What, in your opinion, are some of the greatest achievements in your field and how has this influenced your research?

The greatest recent achievements in the field are undoubtedly the discovery of new fossils. These have provided a ‘wake-up call’ to those attempting to estimate evolutionary timescales from molecular phylogenies and highlighted the fundamental unreliability of current methods. Several further achievements have also been important to the intellectual development of the field over previous years. First, Mike Sanderson's work in the late 90's on ‘relaxed clock’ methodologies provided a foundation for estimating evolutionary timescales when rates of molecular evolution vary and was fundamental for demonstrating how different divergence time estimates result from differing assumptions about rates of molecular evolution. Meanwhile, Susanna Magallón and Mike Sanderson's work on the fundamental uncertainty of the age of angiosperms stands to this day. Although the uncertainty surrounding the age of angiosperms is widely thought of as an exception, uncertainty surrounding the age of this clade was an important trigger for me to undertake a broader critique of the reliability of divergence time estimation. An additional important achievement in this field is the work of Tom Britton in 2005, who demonstrated with a simple mathematical model how regardless of the availability of molecular sequence data, variation in rates of molecular evolution leads to error in divergence time estimates. This study was important whilst I was initially developing ideas and approaches to assess the reliability of divergence time estimates, although it should have perhaps had a bigger influence than it has done on the field more generally.

What changes do you think could improve the professional lives of early-career scientists?

There should be more support for the exploration and development of new ideas by early-career researchers that fundamentally challenge current approaches to research.
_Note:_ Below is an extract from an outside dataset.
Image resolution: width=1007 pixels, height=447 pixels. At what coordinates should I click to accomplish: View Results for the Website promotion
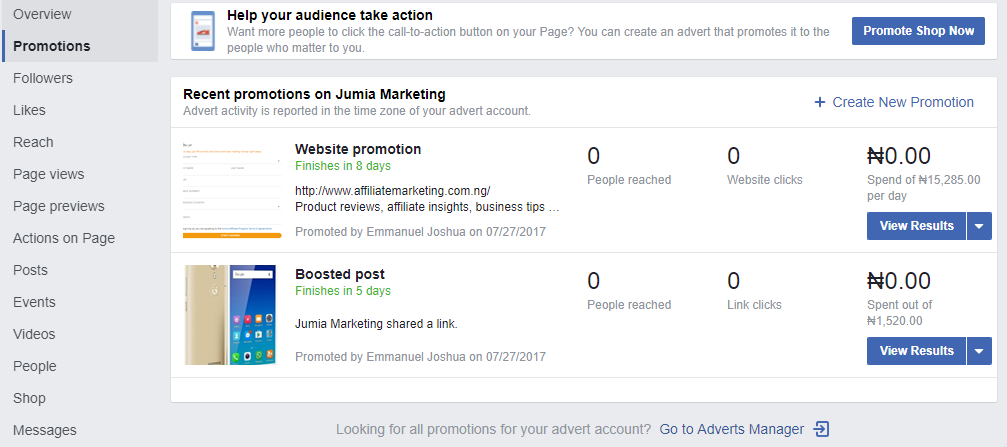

Some aspects of scientific research are overly conservative, and it can be hard for early-career researchers to propose radically new ideas (that challenge approaches used by established researchers) if they want to establish their career. Changing this will require a cultural shift in the scientific community, as well as a change in the emphasis of funding such that support is given to those developing new theoretical ideas, rather than always those analysing ever-larger datasets.